Una volta al rifugio, viene avviata la procedura abituale: la scansione del microchip. Con grande gioia dei volontari, viene rilevato un chip e identificata una proprietaria. Isabelle era scomparsa da due mesi. Ci si aspettava un ricongiungimento carico di emozione, ma la telefonata ha gelato l'atmosfera.
Una notizia straziante al telefono
Contattando la proprietaria, i volontari hanno scoperto che questa stava affrontando gravi problemi di salute. Indebolita e incapace di prendersi cura di se stessa, ha annunciato con tristezza di non poter più assumersi la responsabilità di Isabelle. La cagnolina, già traumatizzata dal vagabondaggio, si è così ritrovata ufficialmente abbandonata.

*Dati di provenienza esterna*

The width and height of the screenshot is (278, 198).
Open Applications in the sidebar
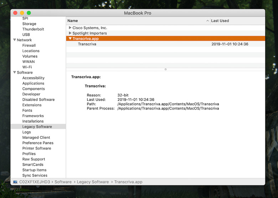[x=33, y=83]
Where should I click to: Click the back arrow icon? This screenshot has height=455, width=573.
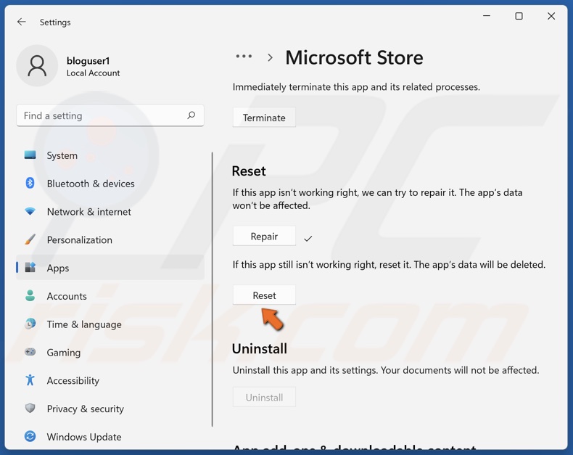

Un video condiviso su Instagram da @jackpotpaws mostra l'arrivo di Isabelle al rifugio: la pelosetta trema con tutto il corpo, si nasconde sotto la sua cuccia ed evita ogni contatto visivo. Questo comportamento, tipico degli animali abbandonati dai proprietari, testimonia lo stress immenso causato dalla perdita dei suoi punti di riferimento e dal frastuono incessante del canile.
Un colpo di fulmine in 24 ore
Fortunatamente, il destino ha deciso di sorridere nuovamente alla piccola anziana. Dopo otto giorni al rifugio, Isabelle è stata trasferita in un centro di adozione a Henderson per essere toelettata e presentata al pubblico. Il giorno stesso del suo arrivo, una donna ha incrociato il suo sguardo e ha avuto un vero colpo di fulmine.
Isabelle è stata adottata sul momento. Il video della sua storia ha già superato le 239.000 visualizzazioni, suscitando un'ondata di sollievo sui social network. «Il mio cuore si spezza nel vedere un cane così triste e confuso, ma sono così felice che abbia trovato la sua famiglia per la vita», scrive un'internauta.